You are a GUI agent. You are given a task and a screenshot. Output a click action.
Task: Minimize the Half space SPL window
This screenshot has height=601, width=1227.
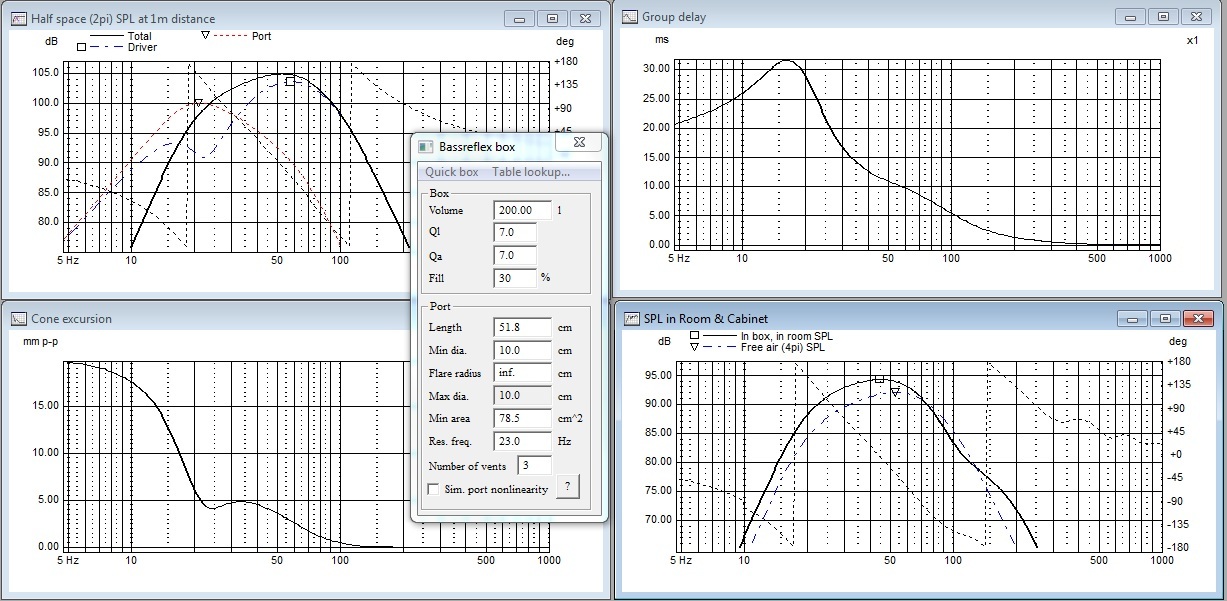518,18
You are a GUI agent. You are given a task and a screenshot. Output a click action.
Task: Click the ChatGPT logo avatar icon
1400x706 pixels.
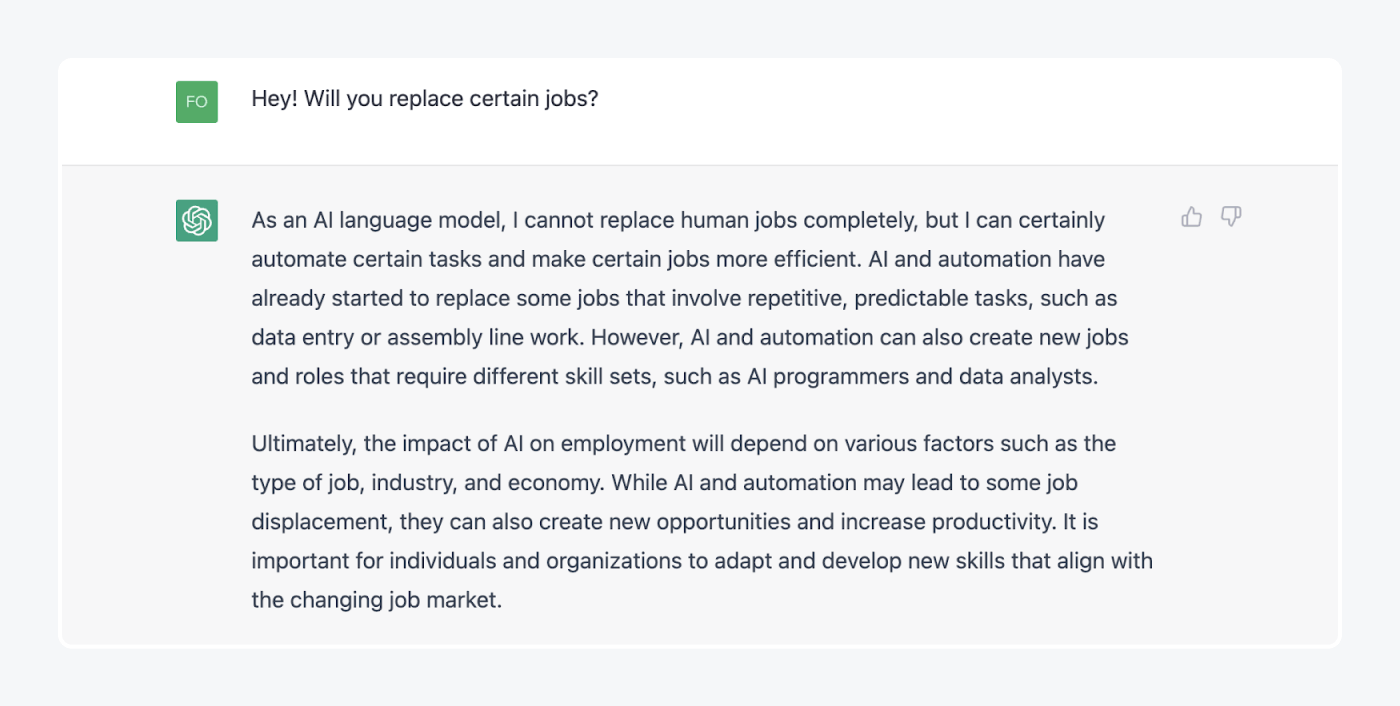pos(197,220)
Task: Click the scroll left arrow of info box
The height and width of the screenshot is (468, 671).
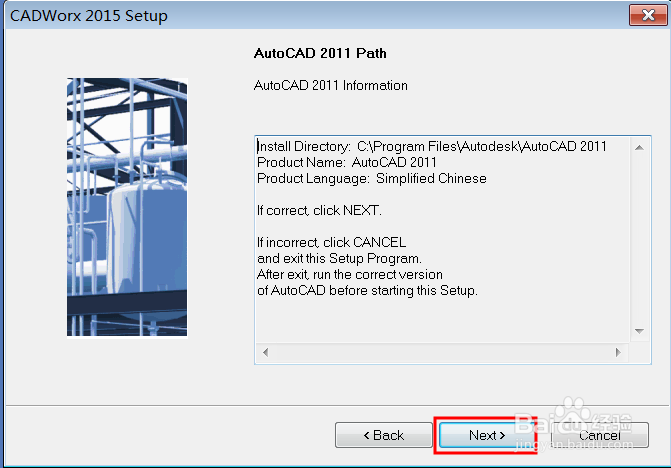Action: point(265,352)
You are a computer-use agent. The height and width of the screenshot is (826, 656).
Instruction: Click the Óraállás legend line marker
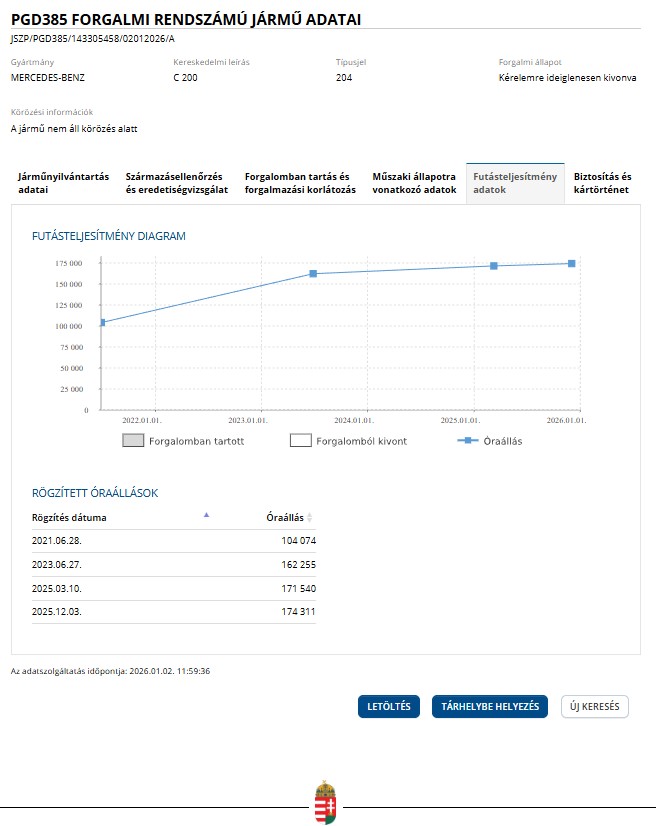point(467,440)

Task directions.
The response must repeat exactly the lines above from the one with "1400x706 pixels." through the one with "You are a computer-use", including both, and must contain no pictures and no other text.

Reply.
1400x706 pixels.
pos(197,220)
Task: Click the scroll left arrow of info box
The height and width of the screenshot is (468, 671).
Action: point(265,352)
You are a computer-use agent. The height and width of the screenshot is (826, 656).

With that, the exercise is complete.